Supplied information:
◆ ◆ ◆ ◆ ◆

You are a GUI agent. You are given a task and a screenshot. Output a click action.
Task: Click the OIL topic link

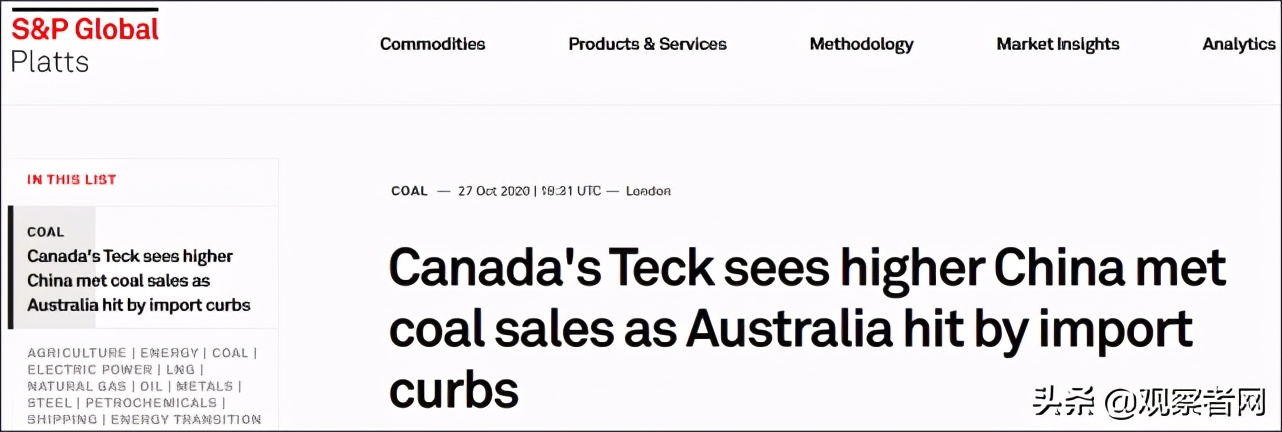click(x=151, y=386)
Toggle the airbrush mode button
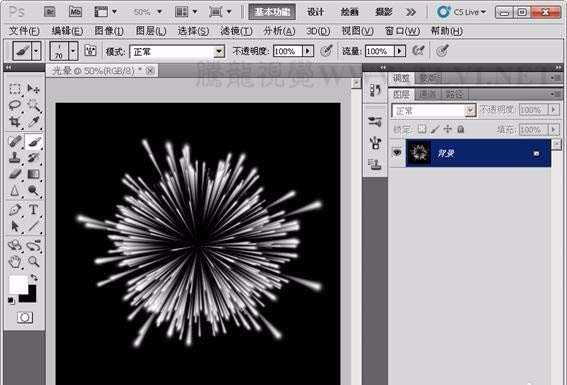The height and width of the screenshot is (385, 567). (x=418, y=51)
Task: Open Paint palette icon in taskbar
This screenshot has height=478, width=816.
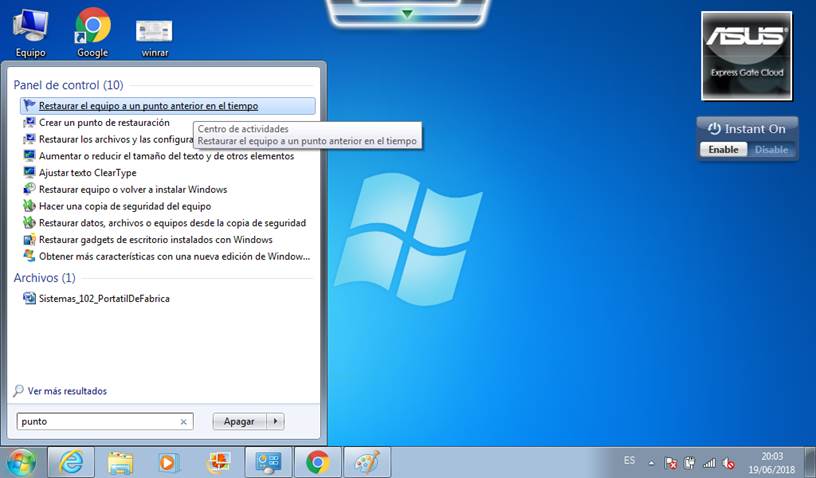Action: click(x=367, y=462)
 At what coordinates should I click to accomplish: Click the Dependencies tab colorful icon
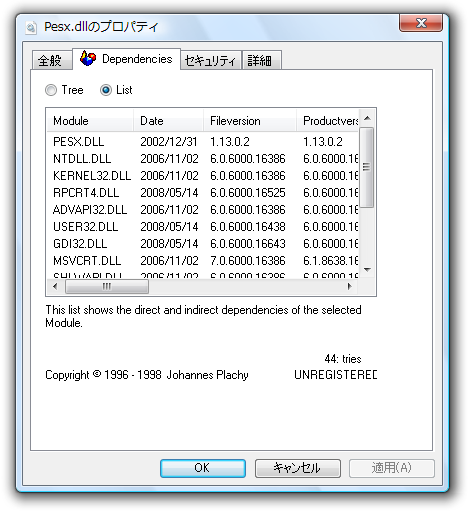tap(88, 58)
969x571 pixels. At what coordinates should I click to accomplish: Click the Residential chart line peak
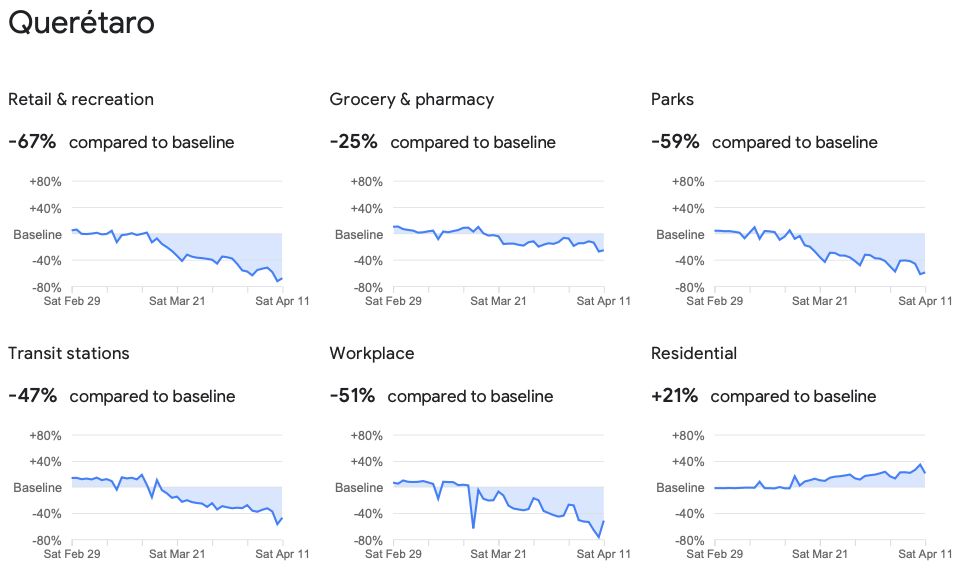[920, 465]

◆ ◆ ◆ ◆ ◆

Your copy should repeat each entry above exactly but contain no pictures.

You are a GUI agent. You are given a task and a screenshot. Output a click action.
Task: Click the OIL topic link

click(x=151, y=386)
Toggle the airbrush mode button
The height and width of the screenshot is (385, 567). (x=418, y=51)
Task: Open Paint palette icon in taskbar
This screenshot has height=478, width=816.
Action: click(x=367, y=462)
 At what coordinates should I click to accomplish: Click the Dependencies tab colorful icon
tap(88, 58)
969x571 pixels. At what coordinates should I click to accomplish: Click the Residential chart line peak
[920, 465]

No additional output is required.